Paper: Are women from Venus?  A mixed-method study determining important predictors of job pursuit intention across gender groups

Paper: Are women from Venus? A mixed-method study determining important predictors of job pursuit intention across gender groups

Debolina Dutta, Professor Sushant Mishra

Journal: Equality, Diversity, and Inclusion Journal

Gender inclusion is one of the most salient and visible aspects of organizational diversity. It has beneficial outcomes for organizations, such as increasing its competitive advantage, performance and enhancing its social image.

Women, at the workplace, experience issues surrounding flexibility, “glass cliff phenomenon”, sexuality at the workplace, ethnicity, and work-life balance. Most of these issues remain with a “gender denial” tendency leading to work-based disadvantages. However, the under-representation of women in the workforce is a reality. Organizations in emerging economies like India remain challenged in attracting female employees and increasing the gender representation in their workforce. The differences and preferences between genders are not easily evident, and consensus on preferences in work values and factors leading to job satisfaction remains ambiguous.

As recruitment practices impact employees’ entry into organizations, examining the salient predictors of job pursuit intention might foster gender inclusivity. Studies defining job pursuit intention have determined that characteristics of the job, organization, and perceived fit are critical predictors of job choice decisions. However, these are not exhaustive predictors. Further, the difference between gender preferences has not been explored.

This mixed-method study was conducted in two phases (Phase 1: A sample of 2084 professionals; Phase 2: Interviews of 20 senior HR professionals and 26 women professionals).

The study indicated that female applicants strongly prefer organizations demonstrating work-life balance policies, ethical, fair and non-discriminatory cultures, and better job security. The type of work and cultural alignment emerge as equally strong predictors of job pursuit intention for both genders.

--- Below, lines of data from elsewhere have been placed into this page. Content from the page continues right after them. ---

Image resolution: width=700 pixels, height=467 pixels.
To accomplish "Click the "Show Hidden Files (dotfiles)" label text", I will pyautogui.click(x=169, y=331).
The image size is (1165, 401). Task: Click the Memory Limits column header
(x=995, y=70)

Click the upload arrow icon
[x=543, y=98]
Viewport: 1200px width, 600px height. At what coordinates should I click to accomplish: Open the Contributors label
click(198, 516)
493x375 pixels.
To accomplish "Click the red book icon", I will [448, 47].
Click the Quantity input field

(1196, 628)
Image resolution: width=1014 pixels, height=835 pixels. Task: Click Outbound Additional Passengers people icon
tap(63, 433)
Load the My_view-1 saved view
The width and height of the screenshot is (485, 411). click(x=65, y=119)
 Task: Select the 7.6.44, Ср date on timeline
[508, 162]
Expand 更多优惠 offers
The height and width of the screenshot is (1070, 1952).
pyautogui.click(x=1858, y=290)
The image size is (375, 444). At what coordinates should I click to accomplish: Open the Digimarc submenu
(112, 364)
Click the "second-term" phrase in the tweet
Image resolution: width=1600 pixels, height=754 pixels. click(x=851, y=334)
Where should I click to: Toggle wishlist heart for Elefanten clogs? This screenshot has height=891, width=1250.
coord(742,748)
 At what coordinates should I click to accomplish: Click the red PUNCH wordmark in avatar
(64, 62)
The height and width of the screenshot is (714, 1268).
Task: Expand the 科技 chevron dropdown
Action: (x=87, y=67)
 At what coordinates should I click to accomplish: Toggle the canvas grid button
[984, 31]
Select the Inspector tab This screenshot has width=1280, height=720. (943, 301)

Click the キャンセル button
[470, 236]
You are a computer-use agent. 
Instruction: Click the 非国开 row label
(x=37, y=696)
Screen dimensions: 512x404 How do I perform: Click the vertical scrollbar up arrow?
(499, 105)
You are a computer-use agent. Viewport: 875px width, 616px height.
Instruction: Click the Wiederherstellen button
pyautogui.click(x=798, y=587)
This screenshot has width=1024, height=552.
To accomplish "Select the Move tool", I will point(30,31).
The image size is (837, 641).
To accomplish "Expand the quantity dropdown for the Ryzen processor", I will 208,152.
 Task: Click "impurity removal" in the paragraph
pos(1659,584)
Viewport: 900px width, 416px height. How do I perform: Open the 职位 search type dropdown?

Aspects of discrimination are pervasive in Indian organizations. These manifest as wage inequalities, negative attitudes, gender role stereotyping, discriminatory hiring practices, need to demonstrate continuity commitment, and an expectation to work harder than male counterparts. Indian managers appear conflicted between egalitarian beliefs valuing the diversity of thought and the positive impact on organization and society that increased gender representation would result in and the deeply entrenched beliefs of gender role stereotyping and perceived lower female employees’ commitment. The fairness and ethical behavior of organizations seeking to increase gender diversity has to manifest, not only in commensurate policies and lived in the organization’s values but communicated through strong employer brand signals. The expectation of fairness could manifest in multiple ways, such as an organization’s ability to practice its flexibility policies effectively. Initiatives like participation in surveys that highlight fair practices such as “Great place to work,” “Best employer to work for” and broadcasting high rankings on these surveys can signal a positive gendered climate and help attract, retain and ensure gender representation in the workplace. Further, showcasing women leaders as leaders and ambassadors of growth and development opportunities within the organization would signal gender supportive culture. The organization’s support systems regarding child and elder care, creche support, flexi-working, part-time working, and job sharing reinforce the organizations’ support and signal its keenness to set women up for success. Robust grievance redressal systems espouse a culture that promotes fairness and equity.